In Forks, Bella meets up with POLICE CHIEF Charles, which is precisely where I checked the channel to make sure this wasn't a Lifetime Original Movie. I'm going to put a dollar on this coming into play at some point. Although it could just be a useful tool for having dad show up once in a while. Daddy PI has bought her a truck, which she insists she could have bought herself (is Bella wealthy?) but then falls in love with the mid-century behemoth, sparing us some conflict and interest. Bella's inner monologue calls Dad "Charlie" constantly, which I'll take as characterization of their relationship.
After the truck distribution, Bella gets a description (page 10, not terrible). She's gothy, gothy and slightly more gothy. Pale skin (ivory, translucent, clear) and slender. She's pretty in every way a boring protagonist could be, with the requisite flaw of "tangled hair". She's also very introverted and isolated and cries herself to sleep. We also find out that her name is Isabella Swan. Which I cringed a little at.
Bella goes to school. I'm not going to judge too harshly, but the rainiest town in the country has a high school (one high school, I think) that's made up of seperate buildings. This means lots of wandering around outside to get to class. Fine. There's also an incredibly nice and helpful student body at Forks High (FHS from now on), which wasn't my experience in school, but I'm nitpicking.
Class Schedule:
- English. Mr. Mason. Bella is already up on the required reading (Shakespeare, Caucer, Faulkner). I'd gripe, but we learn she read it all for her last HS. We'll see more bookworm Bella as we go. Here we meet Eric who's a black-haired kid who helps Bella find her next class.
- Government. M? Jefferson. Of which we learn nothing.
- Trig with Mr. Varner.
- Spanish
- Lunch
- Biology II with Mr Banner. She hasn't gotten here yet.
- Gym with coach Clapp. Wherein Bella's lack of coordination is consistently harped on.
The tableau is well done... and not so well done. The descriptions are good, we want inhuman ... well, inhumans. Bella noticing the not-eating and not-paying-attention clues is well written and descriptive. They're typically gorgeous, but herein lies part of the problem de Vampire. The quintet is paired up (minus Edward, natch) to avoid entanglement with humans. They're outcasts by design, even to the point of being orphans. But they all live together with a local surgeon (scandalous!) and are somehow weirdly adopted siblings. They're all gorgeous in exactly different ways, they ignore everyone, they're wealthy, they look way too old to be in school. How is Bella the only one to notice? There's talk later about the mind tricks the Vampires can play, but this seems like a lot of effort wasted when they could just tone down the LOOK AT ME vibe. Shouldn't vampires be more subtle? More cunning? Less blatantly in everyone's face? Especially in a small town who might rise up with ye olde pitchforks?

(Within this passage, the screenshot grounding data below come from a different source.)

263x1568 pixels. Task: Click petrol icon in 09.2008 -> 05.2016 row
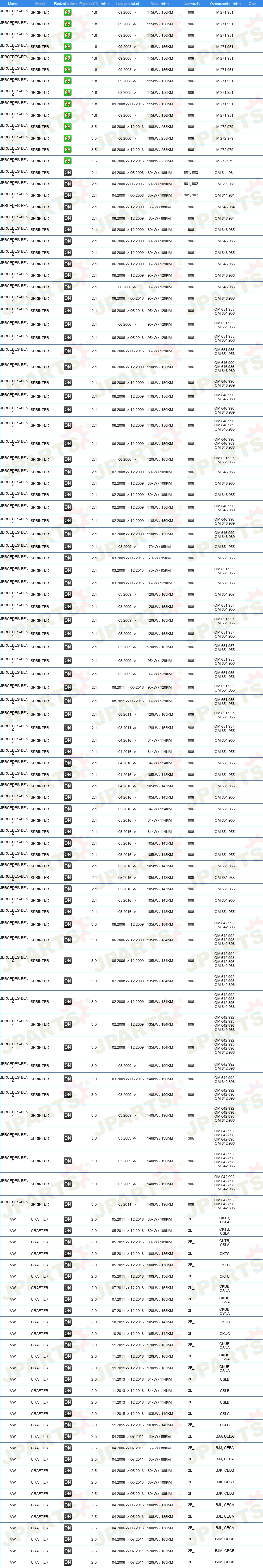(x=68, y=104)
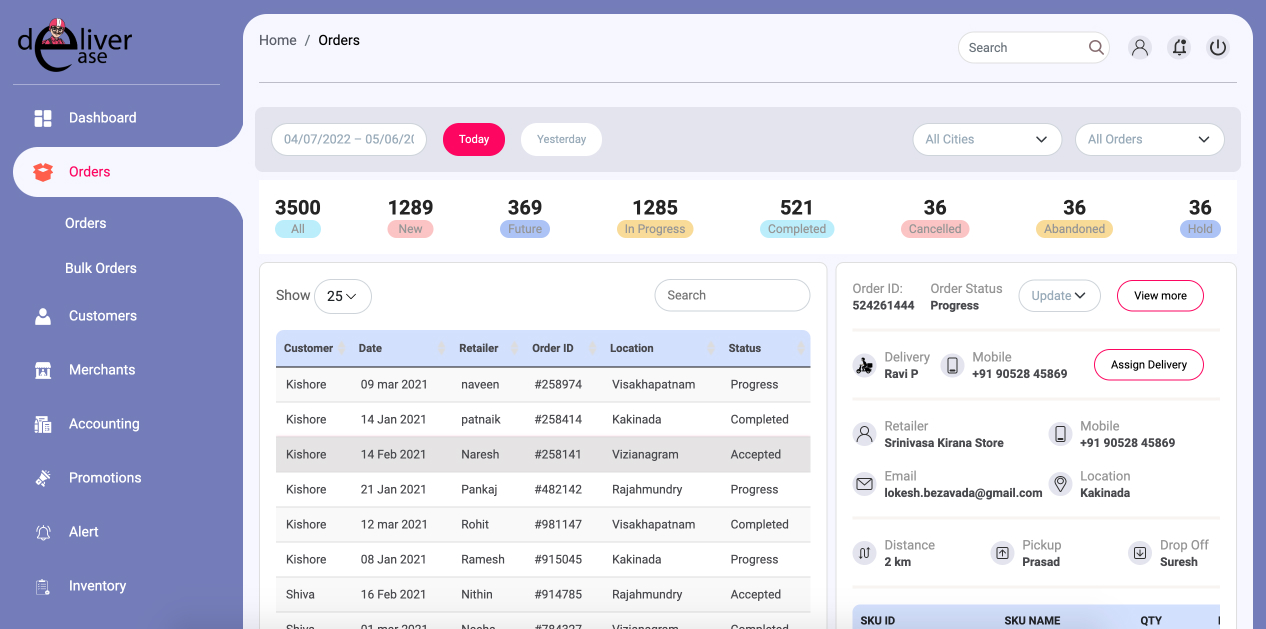This screenshot has height=629, width=1266.
Task: Open Bulk Orders submenu item
Action: [x=100, y=268]
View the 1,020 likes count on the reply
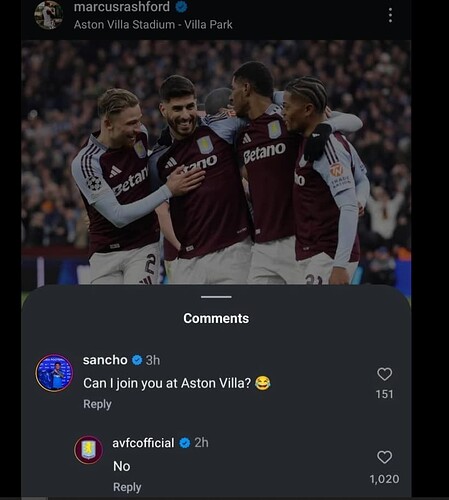 coord(384,479)
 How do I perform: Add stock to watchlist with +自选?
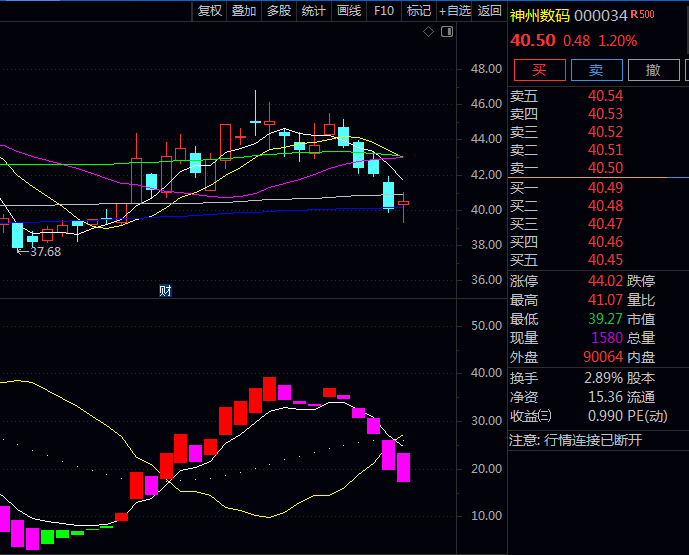coord(454,11)

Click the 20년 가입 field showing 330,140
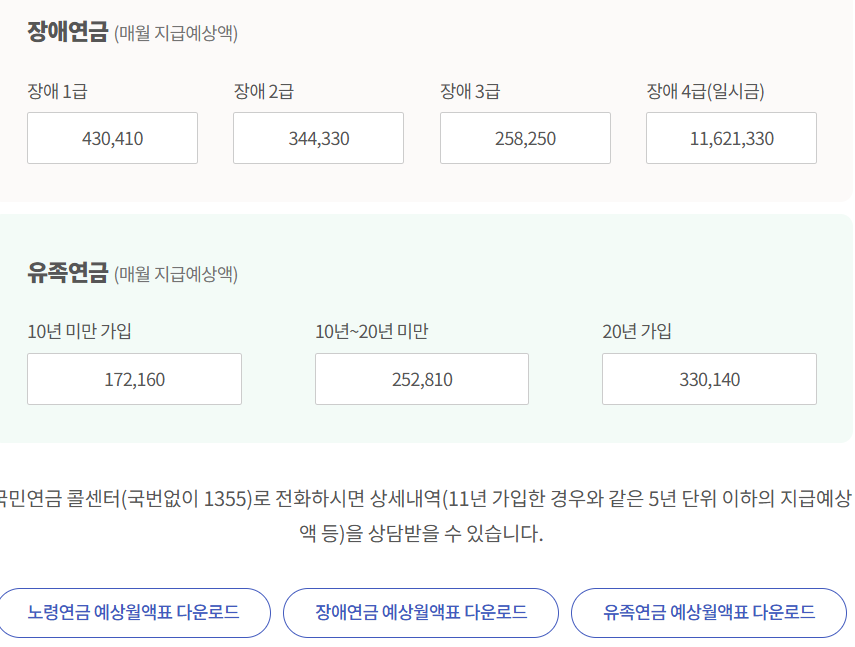click(x=707, y=379)
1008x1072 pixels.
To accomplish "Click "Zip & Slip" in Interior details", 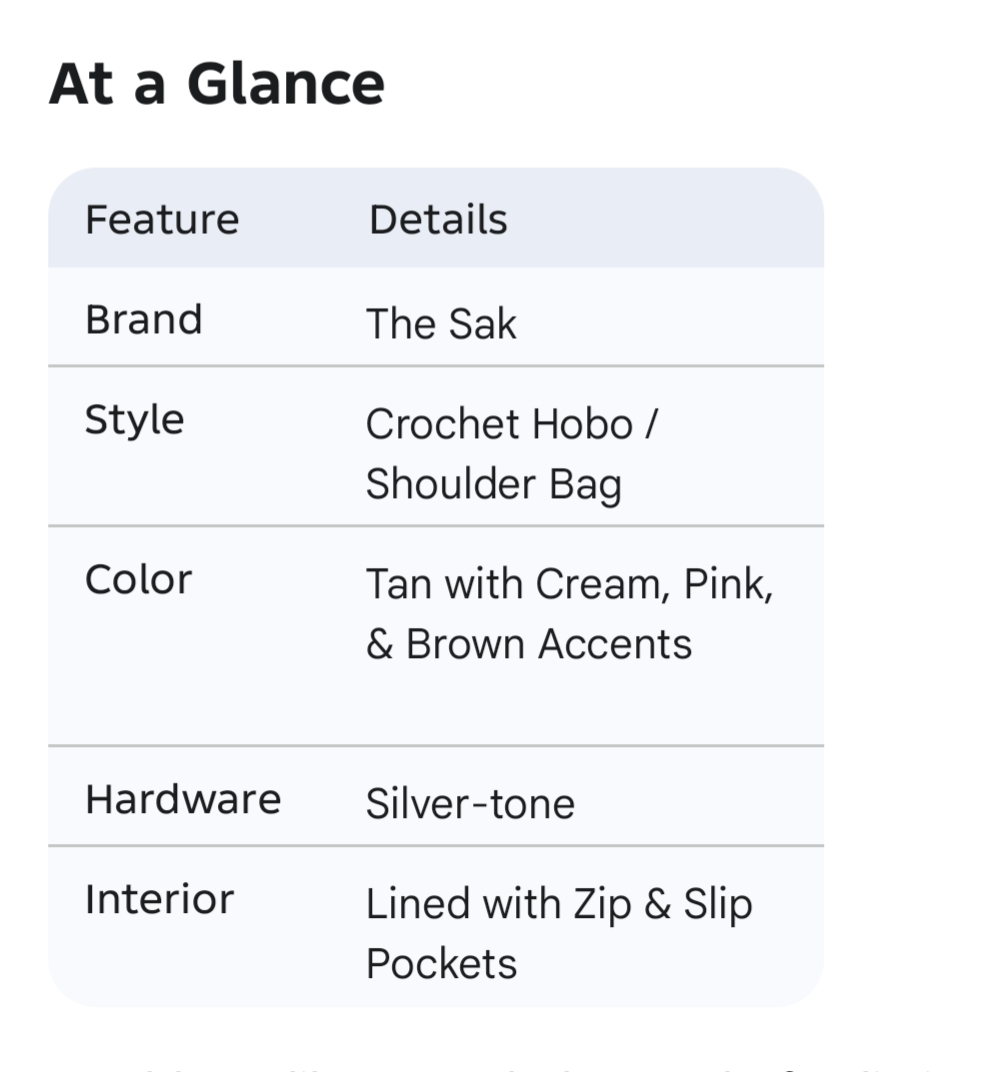I will (662, 904).
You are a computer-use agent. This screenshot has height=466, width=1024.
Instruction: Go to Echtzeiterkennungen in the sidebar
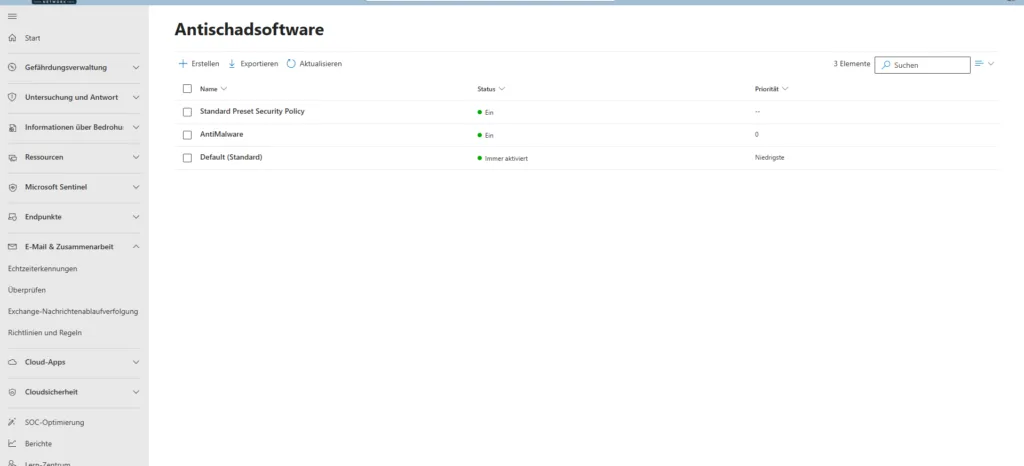(42, 269)
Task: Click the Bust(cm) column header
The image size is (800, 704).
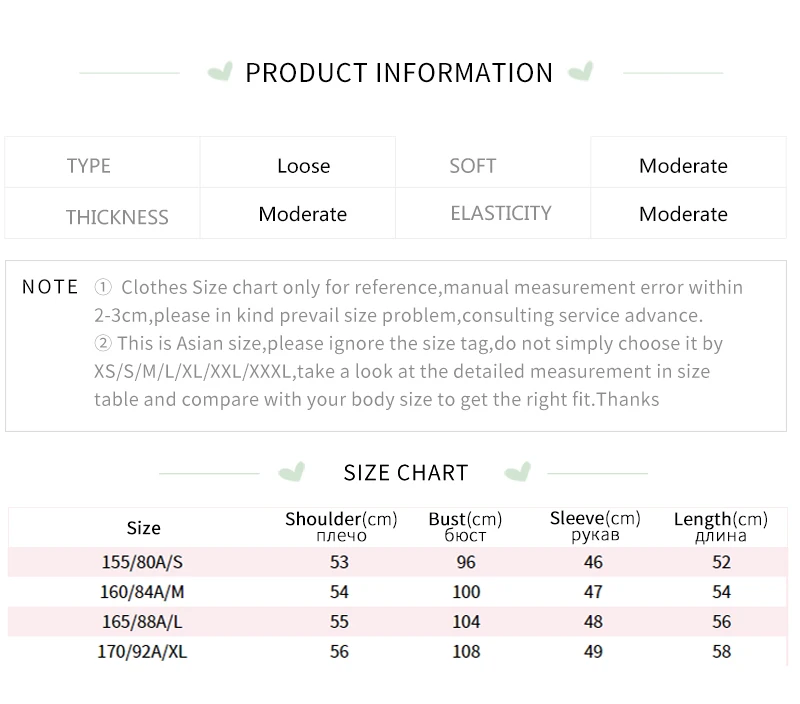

Bella sits through a hate-filled Biology with (joy) Edward as her lab partner, which is honestly a bit of lazy writing, and comes off with the impression that Edward despises her. Then she hits the Gym where Mike flirts with her. She runs into Edward in the main office trying to argue his way out of Biology (oh how much he hates her) and she goes home in tears. All in all a very productive day.
SumUp = B+
For an introverted ghost-skinned new girl, Bella sure hits it off with the lads in super-friendly FHS. It certainly wasn't a terrible read, even with the pile of exposition that SM managed to get on the page. Always a risk in chapter uno. Descriptions were there, non-blood sucking people seemed real enough and I breezed on through. I'm still not that happy with the Vampires. Why are they hanging out at FHS, aside from the romantic connection angle? Why doesn't anyone seem to notice them even with their clear disregard for any sort of low profile?
Edward comes off as a Romance Novel tool, he's perfect looking, clearly designed for the main character and clearly there's a ton of author invented hurdles that stand between them only to be resolved at some point (probably near the climax of this book). I'm not thrilled with the fake hate that will clearly resolve into luv after Edward gets over his blood-lust slash sudden love for Bella (or whatever that is), but I suppose it could have been much worse.
In any case I'm encouraged, maybe they anti-hype is wrong.